Directions for this task: The records that follow should be retyped word for word.

Stored data entries

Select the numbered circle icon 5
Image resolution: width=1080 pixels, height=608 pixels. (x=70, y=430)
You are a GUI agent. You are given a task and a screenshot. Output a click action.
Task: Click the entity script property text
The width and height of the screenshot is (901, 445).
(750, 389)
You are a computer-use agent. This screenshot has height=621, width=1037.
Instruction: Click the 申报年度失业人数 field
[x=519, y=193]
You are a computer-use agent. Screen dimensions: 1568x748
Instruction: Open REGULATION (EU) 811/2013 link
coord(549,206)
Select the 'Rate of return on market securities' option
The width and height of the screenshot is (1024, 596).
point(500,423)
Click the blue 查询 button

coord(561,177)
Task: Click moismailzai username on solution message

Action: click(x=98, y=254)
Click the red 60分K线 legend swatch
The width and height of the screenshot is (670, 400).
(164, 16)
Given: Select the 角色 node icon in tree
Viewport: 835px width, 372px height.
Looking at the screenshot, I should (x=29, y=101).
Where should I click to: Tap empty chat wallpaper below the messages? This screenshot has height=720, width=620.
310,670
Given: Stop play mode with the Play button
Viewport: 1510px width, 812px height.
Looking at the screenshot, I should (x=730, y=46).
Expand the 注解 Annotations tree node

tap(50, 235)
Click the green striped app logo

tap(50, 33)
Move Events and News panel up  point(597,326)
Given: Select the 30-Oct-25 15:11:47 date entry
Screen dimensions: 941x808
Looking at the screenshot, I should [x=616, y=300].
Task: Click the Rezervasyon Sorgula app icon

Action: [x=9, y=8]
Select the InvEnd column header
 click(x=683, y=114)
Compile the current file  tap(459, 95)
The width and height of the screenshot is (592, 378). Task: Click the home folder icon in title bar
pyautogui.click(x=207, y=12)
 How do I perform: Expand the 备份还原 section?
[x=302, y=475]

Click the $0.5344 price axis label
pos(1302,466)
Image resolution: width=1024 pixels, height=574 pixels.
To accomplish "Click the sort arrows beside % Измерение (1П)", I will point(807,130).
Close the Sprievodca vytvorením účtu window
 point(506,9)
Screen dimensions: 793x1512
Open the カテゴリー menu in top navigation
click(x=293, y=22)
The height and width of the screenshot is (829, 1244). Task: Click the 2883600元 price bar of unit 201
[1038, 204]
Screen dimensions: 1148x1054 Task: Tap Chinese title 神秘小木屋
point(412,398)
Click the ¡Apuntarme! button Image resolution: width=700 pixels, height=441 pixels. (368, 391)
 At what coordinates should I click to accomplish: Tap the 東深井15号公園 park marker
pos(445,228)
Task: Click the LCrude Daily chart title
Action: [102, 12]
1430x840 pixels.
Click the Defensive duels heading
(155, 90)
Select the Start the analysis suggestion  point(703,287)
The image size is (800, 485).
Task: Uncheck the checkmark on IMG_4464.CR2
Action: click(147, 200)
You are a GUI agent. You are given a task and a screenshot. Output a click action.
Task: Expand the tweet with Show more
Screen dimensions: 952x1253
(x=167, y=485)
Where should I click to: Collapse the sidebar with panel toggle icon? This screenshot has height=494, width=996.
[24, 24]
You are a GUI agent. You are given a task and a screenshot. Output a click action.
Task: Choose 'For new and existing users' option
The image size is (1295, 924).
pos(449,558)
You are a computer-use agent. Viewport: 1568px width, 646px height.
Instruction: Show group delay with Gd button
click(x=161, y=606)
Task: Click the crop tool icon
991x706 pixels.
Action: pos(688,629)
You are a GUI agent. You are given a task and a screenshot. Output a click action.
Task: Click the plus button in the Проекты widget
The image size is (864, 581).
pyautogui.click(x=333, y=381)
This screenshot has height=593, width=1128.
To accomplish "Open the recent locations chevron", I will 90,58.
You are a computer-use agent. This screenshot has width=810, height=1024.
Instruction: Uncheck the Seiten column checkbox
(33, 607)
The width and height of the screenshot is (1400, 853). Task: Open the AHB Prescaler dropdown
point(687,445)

Written answer:
Select the numbered circle icon 5
Image resolution: width=1080 pixels, height=608 pixels. (x=70, y=430)
You are a GUI agent. You are given a task and a screenshot. Output a click action.
Task: Click the entity script property text
The width and height of the screenshot is (901, 445).
(750, 389)
You are a computer-use agent. This screenshot has height=621, width=1037.
Instruction: Click the 申报年度失业人数 field
[x=519, y=193]
You are a computer-use agent. Screen dimensions: 1568x748
Instruction: Open REGULATION (EU) 811/2013 link
coord(549,206)
Select the 'Rate of return on market securities' option
The width and height of the screenshot is (1024, 596).
point(500,423)
Click the blue 查询 button

coord(561,177)
Task: Click moismailzai username on solution message

Action: click(x=98, y=254)
Click the red 60分K线 legend swatch
The width and height of the screenshot is (670, 400).
(164, 16)
Given: Select the 角色 node icon in tree
Viewport: 835px width, 372px height.
Looking at the screenshot, I should (x=29, y=101).
Where should I click to: Tap empty chat wallpaper below the messages? This screenshot has height=720, width=620.
310,670
Given: Stop play mode with the Play button
Viewport: 1510px width, 812px height.
Looking at the screenshot, I should (x=730, y=46).
Expand the 注解 Annotations tree node

tap(50, 235)
Click the green striped app logo

tap(50, 33)
Move Events and News panel up  point(597,326)
Given: Select the 30-Oct-25 15:11:47 date entry
Screen dimensions: 941x808
Looking at the screenshot, I should [x=616, y=300].
Task: Click the Rezervasyon Sorgula app icon

Action: [x=9, y=8]
Select the InvEnd column header
 click(x=683, y=114)
Compile the current file  tap(459, 95)
The width and height of the screenshot is (592, 378). Task: Click the home folder icon in title bar
pyautogui.click(x=207, y=12)
 How do I perform: Expand the 备份还原 section?
[x=302, y=475]

Click the $0.5344 price axis label
pos(1302,466)
Image resolution: width=1024 pixels, height=574 pixels.
To accomplish "Click the sort arrows beside % Измерение (1П)", I will point(807,130).
Close the Sprievodca vytvorením účtu window
 point(506,9)
Screen dimensions: 793x1512
Open the カテゴリー menu in top navigation
click(x=293, y=22)
The height and width of the screenshot is (829, 1244). Task: Click the 2883600元 price bar of unit 201
[1038, 204]
Screen dimensions: 1148x1054 Task: Tap Chinese title 神秘小木屋
point(412,398)
Click the ¡Apuntarme! button Image resolution: width=700 pixels, height=441 pixels. (368, 391)
 At what coordinates should I click to accomplish: Tap the 東深井15号公園 park marker
pos(445,228)
Task: Click the LCrude Daily chart title
Action: [102, 12]
1430x840 pixels.
Click the Defensive duels heading
(155, 90)
Select the Start the analysis suggestion  point(703,287)
The image size is (800, 485).
Task: Uncheck the checkmark on IMG_4464.CR2
Action: click(147, 200)
You are a GUI agent. You are given a task and a screenshot. Output a click action.
Task: Expand the tweet with Show more
Screen dimensions: 952x1253
(x=167, y=485)
Where should I click to: Collapse the sidebar with panel toggle icon? This screenshot has height=494, width=996.
[24, 24]
You are a GUI agent. You are given a task and a screenshot. Output a click action.
Task: Choose 'For new and existing users' option
The image size is (1295, 924).
pos(449,558)
You are a computer-use agent. Viewport: 1568px width, 646px height.
Instruction: Show group delay with Gd button
click(x=161, y=606)
Task: Click the crop tool icon
991x706 pixels.
Action: pos(688,629)
You are a GUI agent. You are given a task and a screenshot. Output a click action.
Task: Click the plus button in the Проекты widget
The image size is (864, 581).
pyautogui.click(x=333, y=381)
This screenshot has height=593, width=1128.
To accomplish "Open the recent locations chevron", I will 90,58.
You are a computer-use agent. This screenshot has width=810, height=1024.
Instruction: Uncheck the Seiten column checkbox
(33, 607)
The width and height of the screenshot is (1400, 853). Task: Open the AHB Prescaler dropdown
point(687,445)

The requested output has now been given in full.